So, About That Thirteenth Amendment…

By Laura Trachtman

Did you ever wonder whether you’d need to revisit the issue of whether slavery still exists in the United States of America in this, the Year of Our Lord 2025, 160 years after the end of the Civil War? If you did, count yourself lucky, Dear Reader, because we have a humdinger of a case, Yeend et al. v. Akima Global Services, which is currently pending in the Western District of New York. 

The Plaintiffs are a certified class of noncitizens (ICE’s term) who were or are detained in the Buffalo Federal Detention Facility, which is operated by Akima Global Services ( “AGS”), a for-profit corporation. The Plaintiffs allege that, not only were they forced to work for AGS in violation of the Trafficking Victims Protection Reauthorization Act (“TVPRA”), but that, in violation of New York Labor Law and Federal Labor Standards Act, they were paid a whopping $1.00 per day, and that this served to unjustly enrich Defendant.  

Defendant moved for summary judgment on all of Plaintiffs’ claims. On the TVPRA, Defendant claimed that Plaintiffs were not held in involuntary servitude “threatened with or subjected to serious harm or any other coercion,” and Plaintiffs “cannot prove that Defendant knowingly coerced their labor.” WOW is that not an argument I would want to present to the judge. The Court was not impressed with Defendant’s arguments, and noted that Plaintiffs submitted declarations from detainees who claimed they were  subject to collective punishment including a housing-unit wide “shakedown” by dozens of Defendant’s officers while Defendant’s supervisory officer claimed that he did not recall the specifics of that event.  

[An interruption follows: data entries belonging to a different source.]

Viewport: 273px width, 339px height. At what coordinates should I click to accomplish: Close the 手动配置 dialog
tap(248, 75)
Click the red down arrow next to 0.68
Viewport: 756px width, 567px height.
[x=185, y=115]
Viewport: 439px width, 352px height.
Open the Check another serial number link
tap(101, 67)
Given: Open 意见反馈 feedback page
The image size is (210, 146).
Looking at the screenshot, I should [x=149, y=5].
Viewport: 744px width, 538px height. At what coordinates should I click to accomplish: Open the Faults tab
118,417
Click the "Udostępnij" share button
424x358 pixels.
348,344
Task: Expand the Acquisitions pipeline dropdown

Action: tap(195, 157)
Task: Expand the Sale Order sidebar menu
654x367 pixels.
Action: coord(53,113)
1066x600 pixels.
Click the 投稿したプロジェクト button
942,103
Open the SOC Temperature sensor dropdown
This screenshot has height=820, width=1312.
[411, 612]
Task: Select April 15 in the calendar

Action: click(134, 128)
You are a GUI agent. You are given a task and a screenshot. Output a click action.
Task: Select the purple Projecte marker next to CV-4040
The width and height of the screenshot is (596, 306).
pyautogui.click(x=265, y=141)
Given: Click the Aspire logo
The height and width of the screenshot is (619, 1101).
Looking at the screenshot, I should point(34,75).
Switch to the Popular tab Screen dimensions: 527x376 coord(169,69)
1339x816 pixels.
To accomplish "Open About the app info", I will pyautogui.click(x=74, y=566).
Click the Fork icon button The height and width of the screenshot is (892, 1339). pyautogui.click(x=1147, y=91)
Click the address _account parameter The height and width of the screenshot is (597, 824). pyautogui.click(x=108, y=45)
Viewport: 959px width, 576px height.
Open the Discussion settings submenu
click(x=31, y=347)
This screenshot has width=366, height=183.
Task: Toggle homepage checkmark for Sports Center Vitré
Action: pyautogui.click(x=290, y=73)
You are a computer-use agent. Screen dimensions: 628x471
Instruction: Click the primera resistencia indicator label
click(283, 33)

Defendant argued that Plaintiffs’ New York State Labor Law and FLSA claims should be dismissed because Plaintiffs were not “employees” and, therefore, not within the protections of those laws. Here, Defendant relied on case law addressing the application of New York State Labor Law to prisoners. In denying the Defendant’s motion, the Court noted that Defendant’s reliance on case law concerning the labor law’s application to prisoners in prisons is not persuasive when it comes to the labor law’s application to detainees in detention centers.  Furthermore, the Court cited to Plaintiffs’ argument that:

AGS’s supervision of the V[oluntary] W[ork] P[rogram, wherein a detainee may “volunteer” to work in order to earn money for her or his commissary] clearly evinces the control of an employer.  AGS assigns detainees their jobs and determines workers’ shifts. . . . It provides job training to detainee workers. . . . AGS maintains records of which detainees performed which jobs on each day. . . . AGS staff supervise detainee workers to ensure they perform their job adequately and they can fire detainees for poor performance. . . . AGS provides detainees with the materials and supplies they need to perform their jobs. . . . AGS pays detainees by depositing pay directly into workers’ commissary accounts and keeps records of those payments. . . . AGS determined that detainees would be paid $1 per day of work and no more than $5 per week, regardless of the number of hours or days worked. . . . In short, AGS controls all aspects of VWP participants’ job performance, from hiring, training, and supervising to setting pay policies and depositing funds into workers’ accounts. 

Finally, the Court addressed Defendant’s motion for summary judgment against Plaintiffs’ claim for unjust enrichment, wherein Plaintiffs essentially argued that Defendant was becoming rich off of Plaintiffs’ slave labor. Defendant argued that Plaintiffs’ unjust enrichment claims failed because Plaintiffs have not demonstrated that any of their labor directly benefitted Defendant, in part because the Contract did not obligate Defendant to provide various services which detainees performed.  The Court found this argument contrary to contemporaneous documents in the Court record, noting specifically that Defendant’s President and corporate representative testified during a deposition that, in essence, that AGS relied on the detainees working in the kitchen to make AGS profitable. Please recall that these detainees were paid $1.00 per day; that’s 12.5 cents per hour for an 8 hour work day, and less if they worked more. 

Take a moment to re-read the foregoing paragraph. In other words, these detainees are human beings who are forced to work for ONE DOLLAR A DAY so a corporation can make a profit.  Consider that this is happening in America today. (And before you scoff that “this couldn’t ever happen to me – I’m an American citizen!” please be aware that over 170 American citizens have been detained by ICE at raids and protests. Furthermore, United States Army veterans have been injured and arrested at protests against ICE.)

The Thirteenth Amendment prohibits slavery or involuntary servitude in the United States, yet detainees, who haven’t been convicted of a crime, are literally forced to work for $1.00 per day so a corporation can make money.  If that isn’t involuntary servitude, I don’t know what is.